EXCERPTED DATA:
=-=-=-=-=
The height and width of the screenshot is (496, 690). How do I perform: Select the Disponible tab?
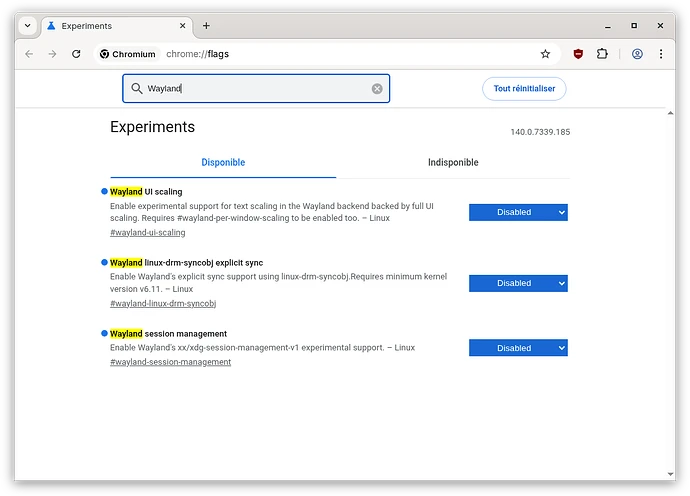coord(223,162)
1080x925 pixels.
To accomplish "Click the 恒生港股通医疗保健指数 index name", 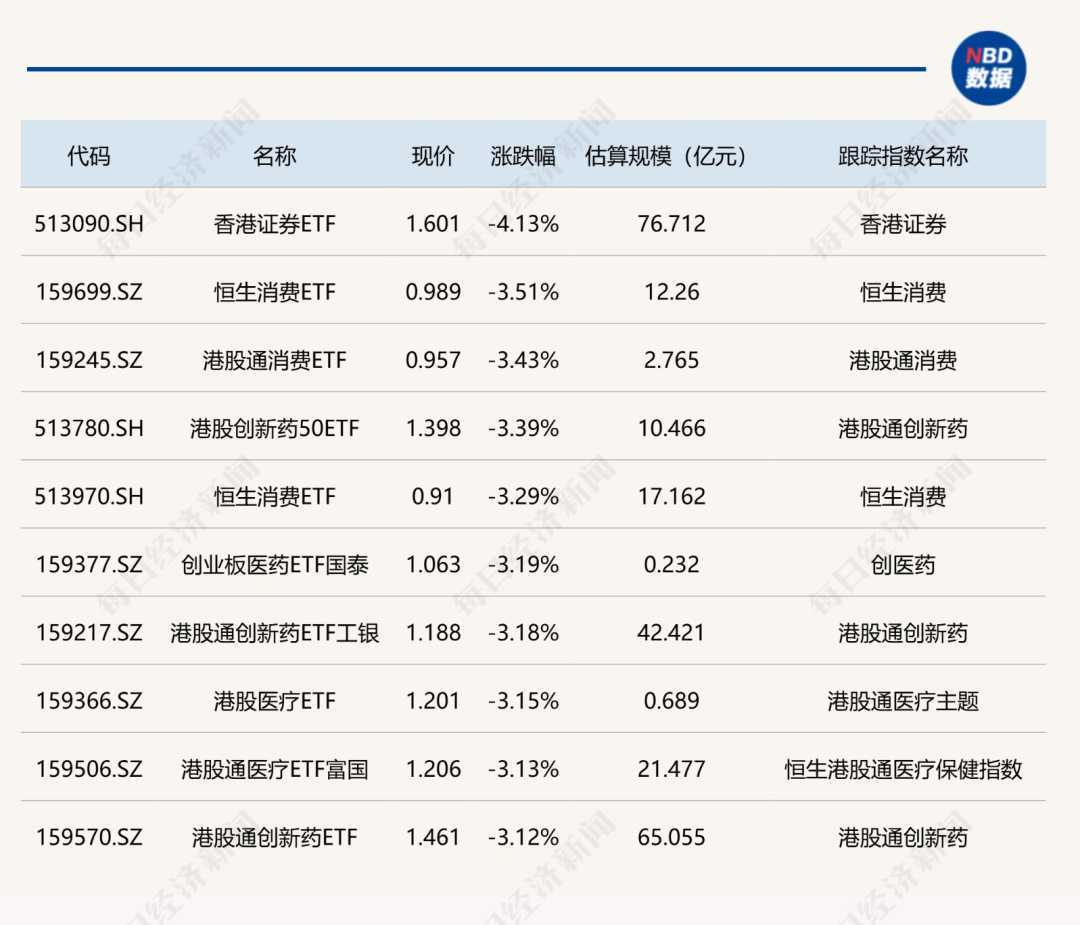I will tap(903, 769).
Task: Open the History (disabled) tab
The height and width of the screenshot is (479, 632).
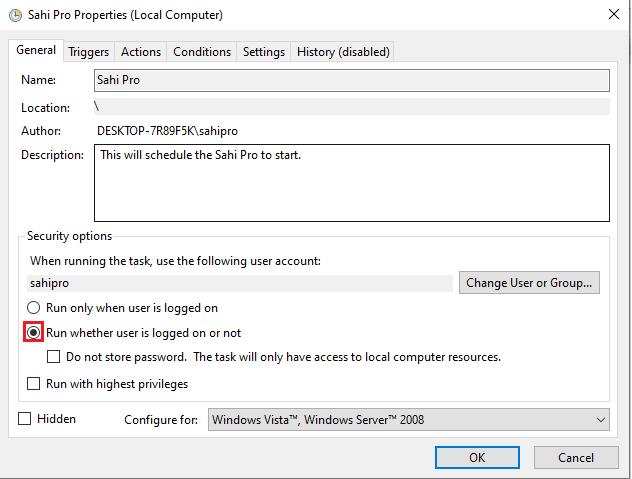Action: coord(343,52)
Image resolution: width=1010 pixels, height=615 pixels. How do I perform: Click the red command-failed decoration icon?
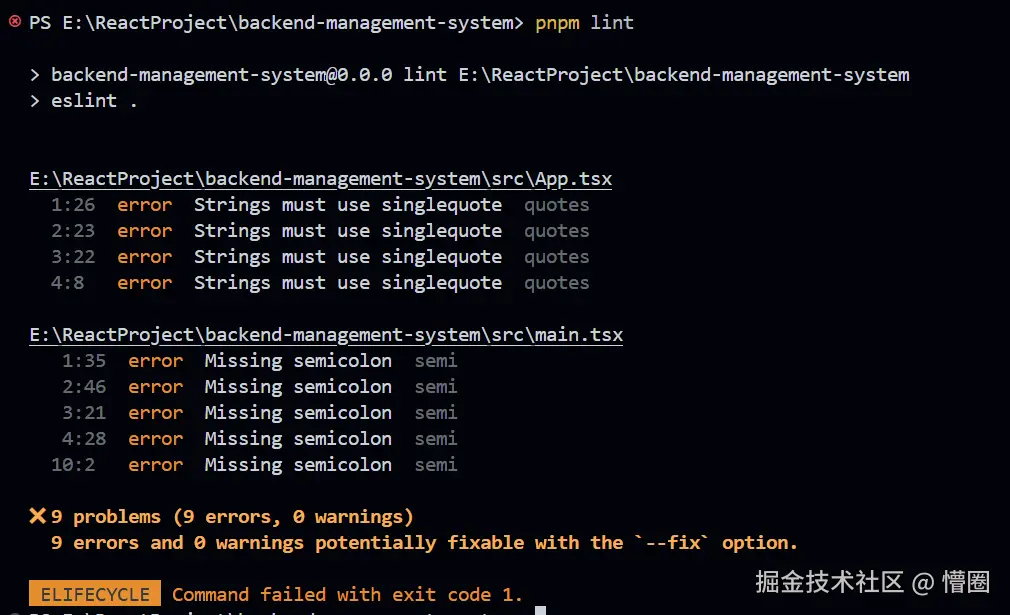15,22
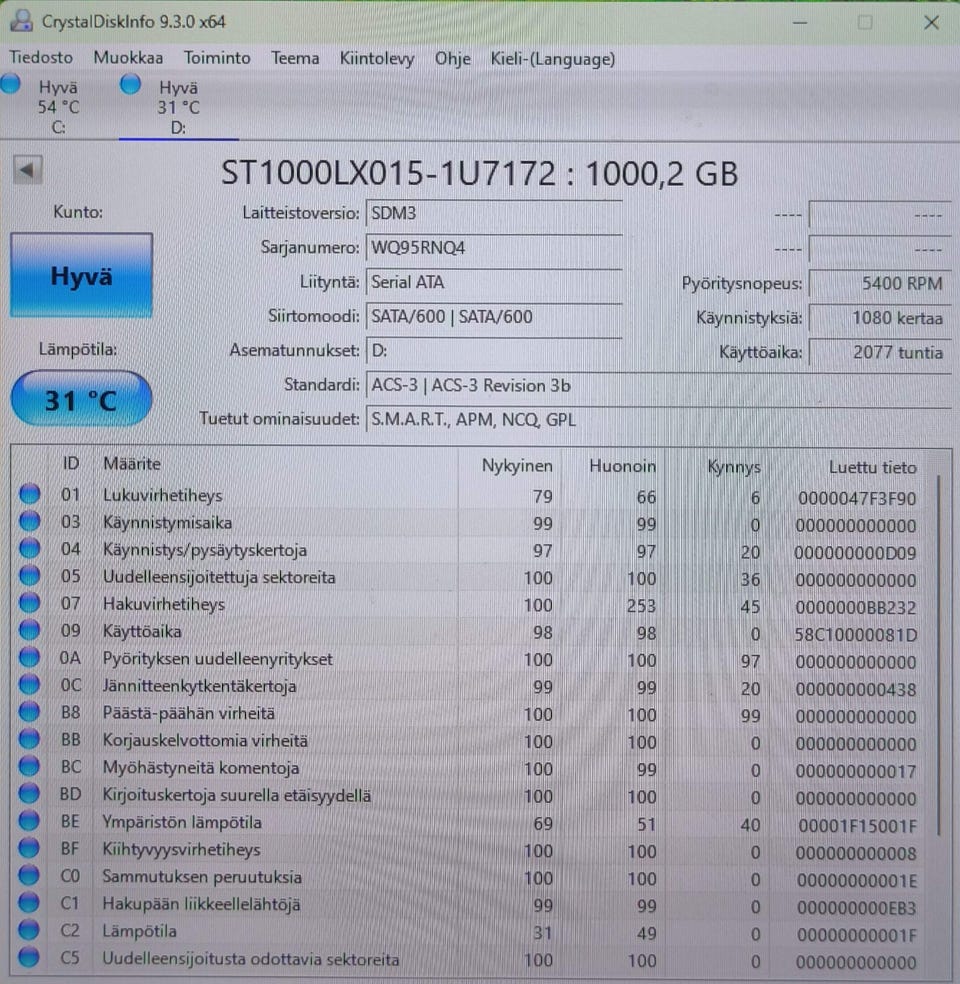The width and height of the screenshot is (960, 984).
Task: Click the CrystalDiskInfo app icon in title bar
Action: click(21, 20)
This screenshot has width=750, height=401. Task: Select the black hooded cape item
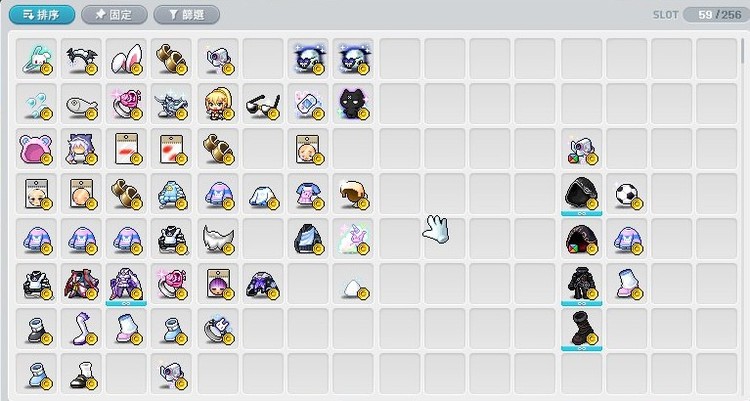click(581, 194)
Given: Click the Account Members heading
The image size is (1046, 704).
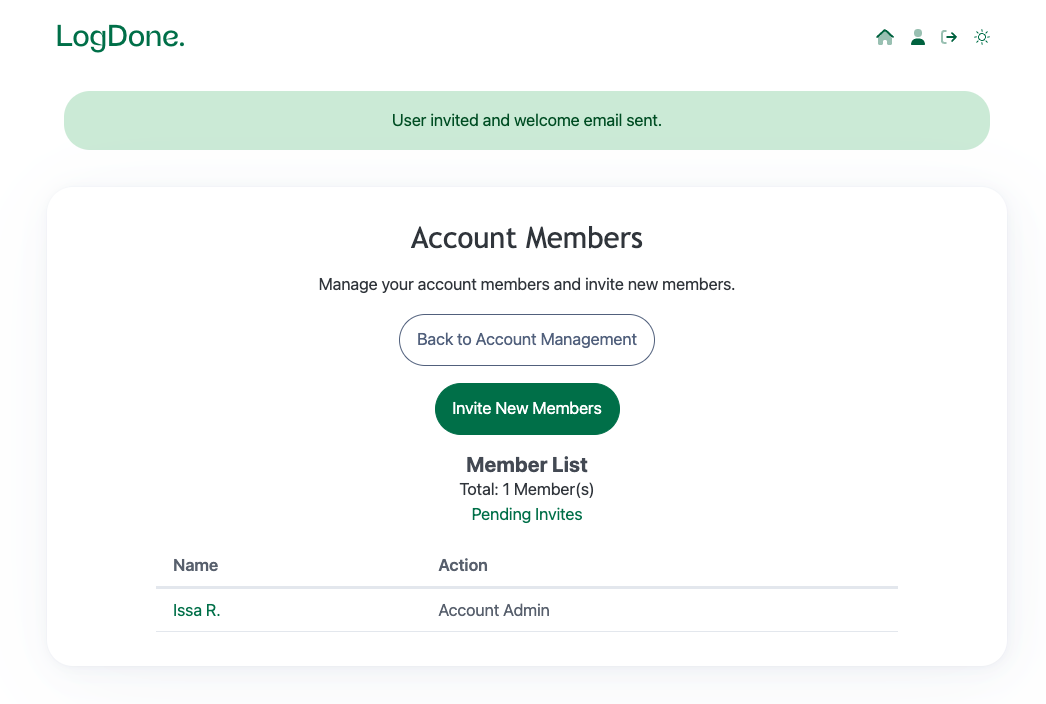Looking at the screenshot, I should point(527,238).
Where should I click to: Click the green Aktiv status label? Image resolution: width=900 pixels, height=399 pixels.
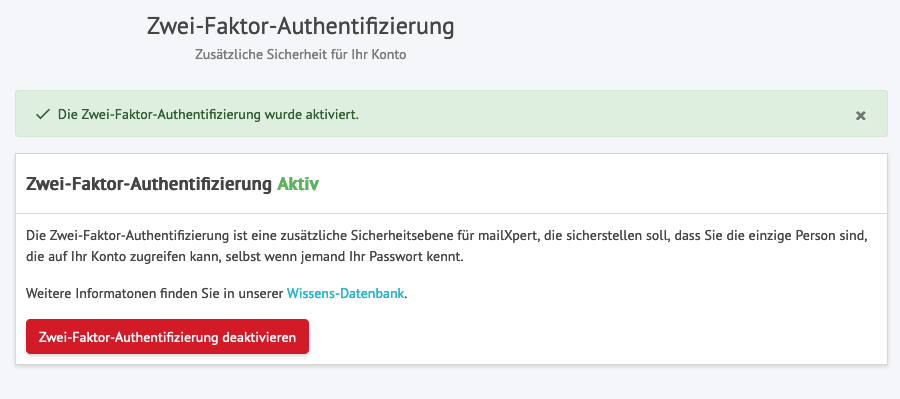coord(297,184)

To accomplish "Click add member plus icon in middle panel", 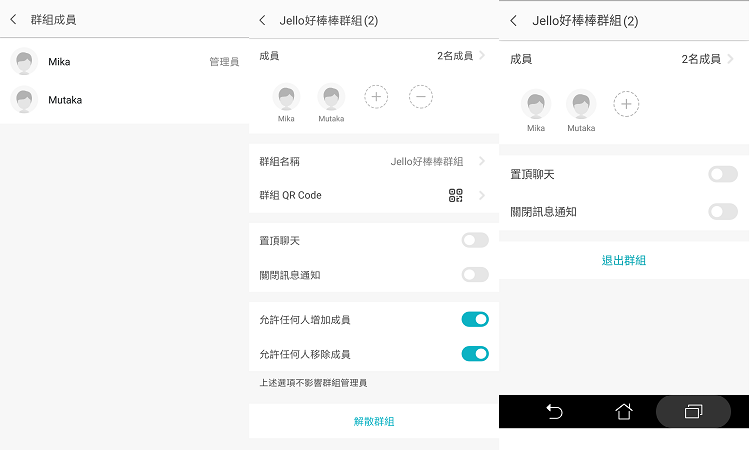I will [x=376, y=97].
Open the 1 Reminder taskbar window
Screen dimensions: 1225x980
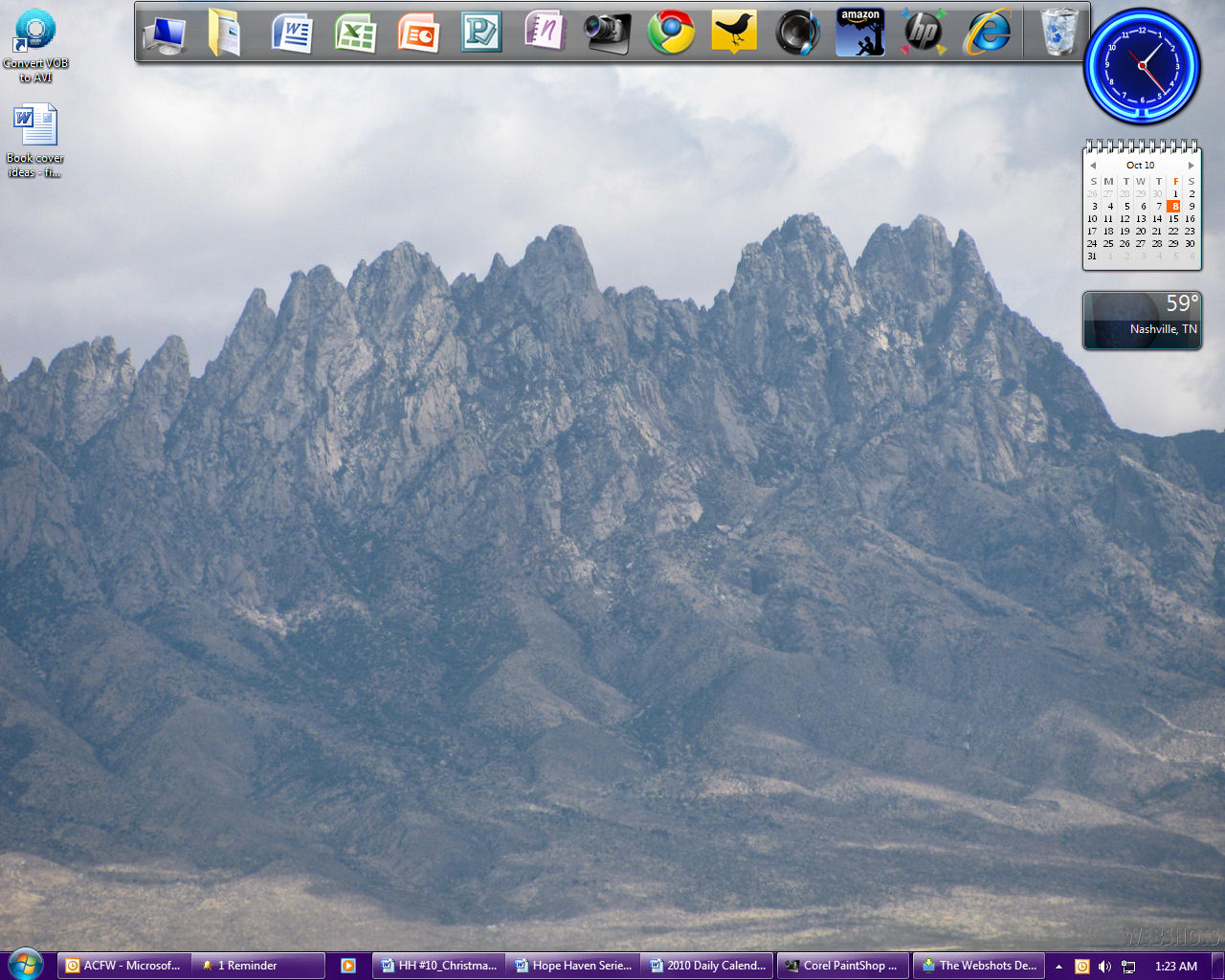tap(256, 966)
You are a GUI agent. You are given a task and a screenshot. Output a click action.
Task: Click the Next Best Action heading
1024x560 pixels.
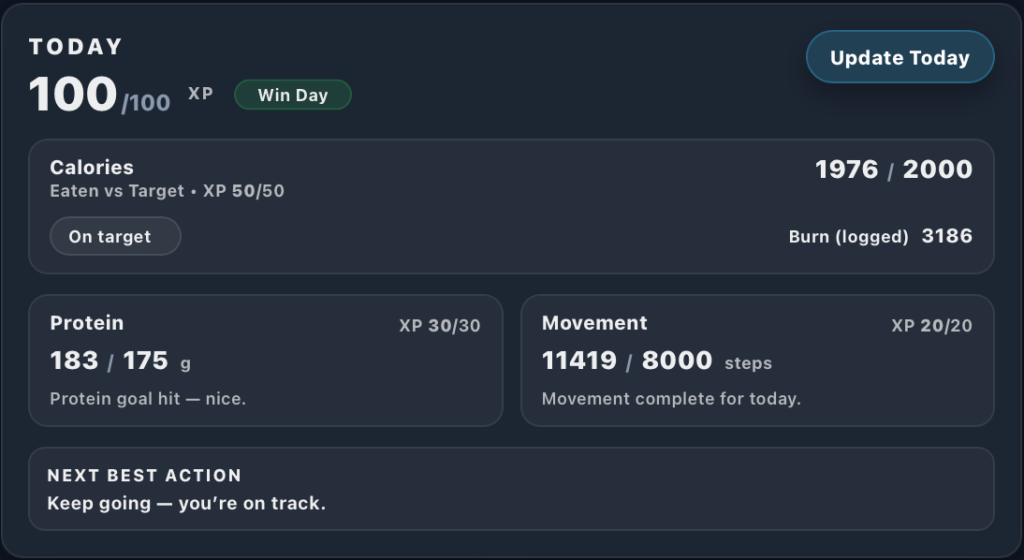coord(144,476)
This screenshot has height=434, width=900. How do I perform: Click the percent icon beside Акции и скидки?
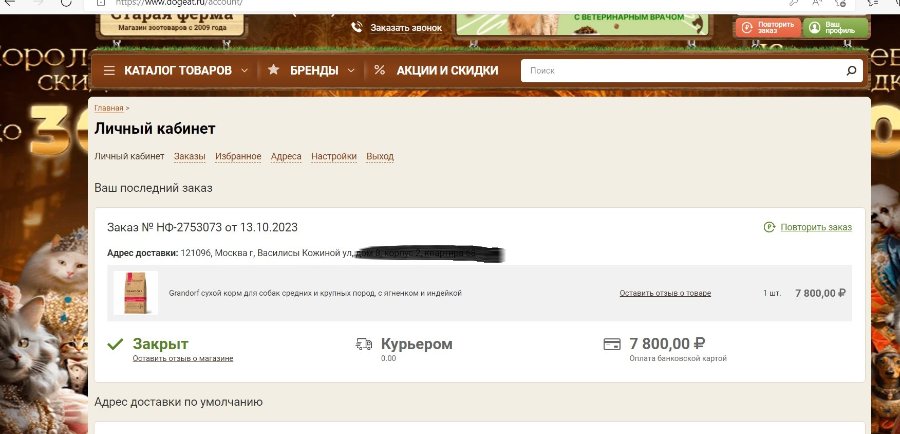coord(379,70)
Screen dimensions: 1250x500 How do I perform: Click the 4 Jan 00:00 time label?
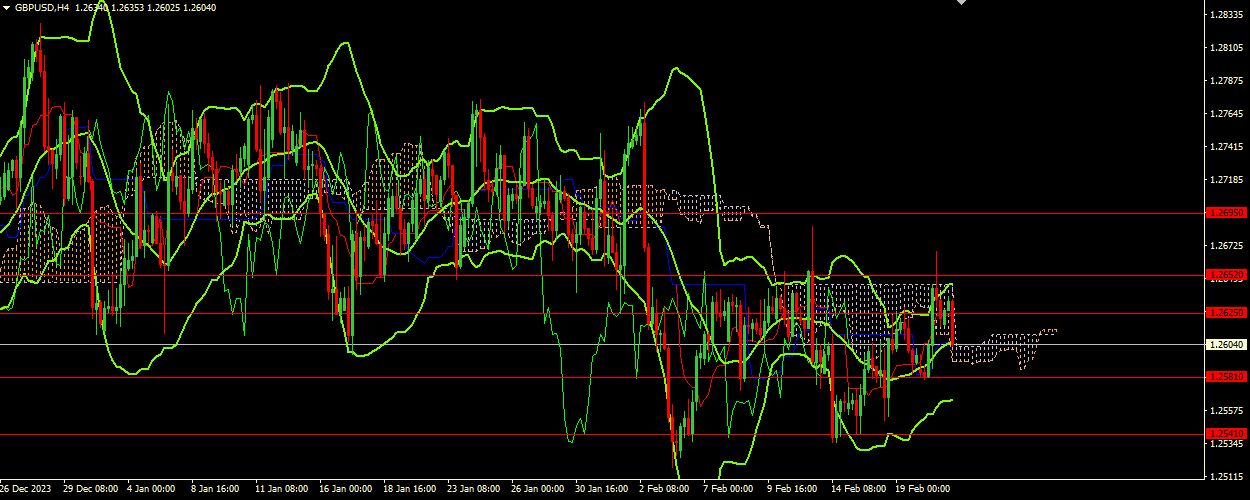(x=152, y=489)
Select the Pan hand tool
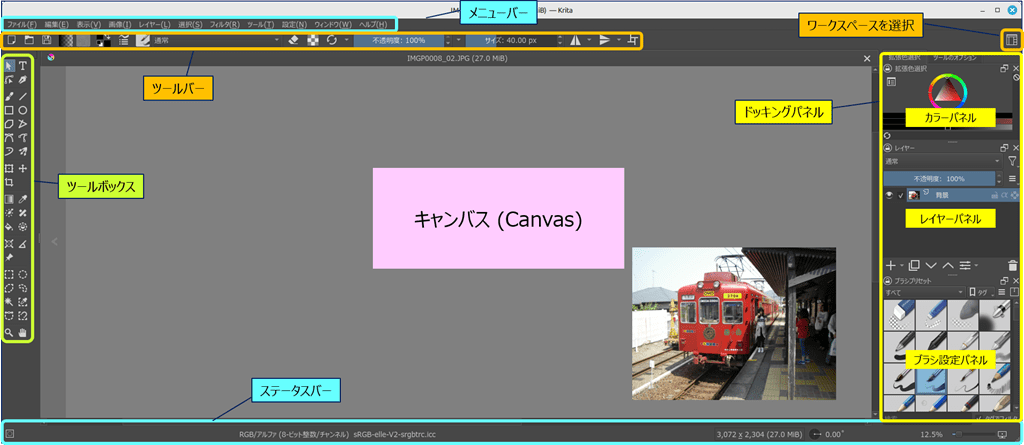1024x445 pixels. (x=23, y=331)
=-=-=-=-=
Tally the lines of the data that include the word "Open". Reply with the number only.

2